Why This Actually Keeps You Full
The combination of pasta carbohydrates, cottage cheese protein, and healthy fat from olive oil creates a balanced meal that doesn't spike your blood sugar and then leave you hungry an hour later. Every element serves a purpose beyond just taste—it's food that was designed to sustain you. The fiber from fresh vegetables doesn't hurt either, creating a salad that feels substantial without weighing you down.
- Make it on Sunday and you've solved half your weekday lunch problem instantly.

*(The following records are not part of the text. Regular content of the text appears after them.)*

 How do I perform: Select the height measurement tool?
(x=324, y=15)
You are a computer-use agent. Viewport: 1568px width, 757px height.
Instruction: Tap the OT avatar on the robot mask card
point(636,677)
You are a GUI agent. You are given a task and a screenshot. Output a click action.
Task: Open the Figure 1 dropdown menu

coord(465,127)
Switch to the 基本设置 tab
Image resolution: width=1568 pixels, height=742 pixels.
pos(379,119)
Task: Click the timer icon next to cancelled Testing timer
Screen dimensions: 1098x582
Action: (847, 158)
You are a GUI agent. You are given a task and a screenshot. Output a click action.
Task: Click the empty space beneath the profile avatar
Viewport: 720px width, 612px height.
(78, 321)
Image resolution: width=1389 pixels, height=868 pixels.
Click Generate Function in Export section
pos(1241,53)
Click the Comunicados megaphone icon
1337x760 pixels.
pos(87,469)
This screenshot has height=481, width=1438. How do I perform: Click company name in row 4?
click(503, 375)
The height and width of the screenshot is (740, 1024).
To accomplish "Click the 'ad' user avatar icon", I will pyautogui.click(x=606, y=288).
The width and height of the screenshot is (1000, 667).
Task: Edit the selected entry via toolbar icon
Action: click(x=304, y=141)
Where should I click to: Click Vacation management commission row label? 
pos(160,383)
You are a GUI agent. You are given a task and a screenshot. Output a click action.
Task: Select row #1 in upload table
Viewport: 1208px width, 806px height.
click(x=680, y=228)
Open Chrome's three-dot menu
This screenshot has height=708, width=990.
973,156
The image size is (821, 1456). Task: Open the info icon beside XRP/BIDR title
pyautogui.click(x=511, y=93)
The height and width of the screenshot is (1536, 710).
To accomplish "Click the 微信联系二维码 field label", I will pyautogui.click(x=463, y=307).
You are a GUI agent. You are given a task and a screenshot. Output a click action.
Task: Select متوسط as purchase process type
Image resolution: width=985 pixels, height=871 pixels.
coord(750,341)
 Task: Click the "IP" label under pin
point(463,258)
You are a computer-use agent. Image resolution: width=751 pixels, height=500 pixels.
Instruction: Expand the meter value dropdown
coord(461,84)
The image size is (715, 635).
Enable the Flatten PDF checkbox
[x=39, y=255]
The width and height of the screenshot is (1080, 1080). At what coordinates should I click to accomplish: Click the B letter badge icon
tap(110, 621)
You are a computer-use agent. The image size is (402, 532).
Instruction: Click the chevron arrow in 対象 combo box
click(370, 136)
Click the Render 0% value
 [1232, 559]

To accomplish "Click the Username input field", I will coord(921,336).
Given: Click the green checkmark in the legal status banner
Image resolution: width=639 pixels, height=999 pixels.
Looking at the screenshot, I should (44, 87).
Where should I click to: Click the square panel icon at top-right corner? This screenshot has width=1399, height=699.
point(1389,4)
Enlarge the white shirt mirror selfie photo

- Double the batch and freeze portions if you want backup meals ready to go.
- Taste and adjust seasoning five minutes before eating because cold salads need slightly bolder seasoning than hot food.
Pin It This pasta salad became my answer to the question "What do I eat when I want something good but don't want to think about cooking?" It's proof that simple, honest food made with care actually tastes better than anything more complicated.
Recipe FAQs
- → What pasta types work best for this salad?
Short pasta shapes like rotini, penne, shells, or farfalle hold the dressing and vegetables well, making them ideal for this dish.
- → Can I make the cottage cheese smoother?
Yes, blending cottage cheese before mixing creates a creamier texture that spreads evenly throughout the salad.
- → How can I add more protein to this dish?
Incorporate grilled chicken, tofu, or chickpeas as extra protein sources without changing the core flavors.
- → Is it possible to substitute the vegetables?
Absolutely, feel free to swap spinach with arugula or kale, or include other crisp veggies like zucchini, snap peas, or carrots.
- → How long can the salad be stored?
This dish keeps well refrigerated for up to three days. Stir before serving to redistribute the dressing and flavors.
- → What dressing ingredients enhance the flavor?
The combination of Italian dressing, olive oil, lemon juice, Dijon mustard, garlic powder, and oregano creates a balanced, tangy dressing.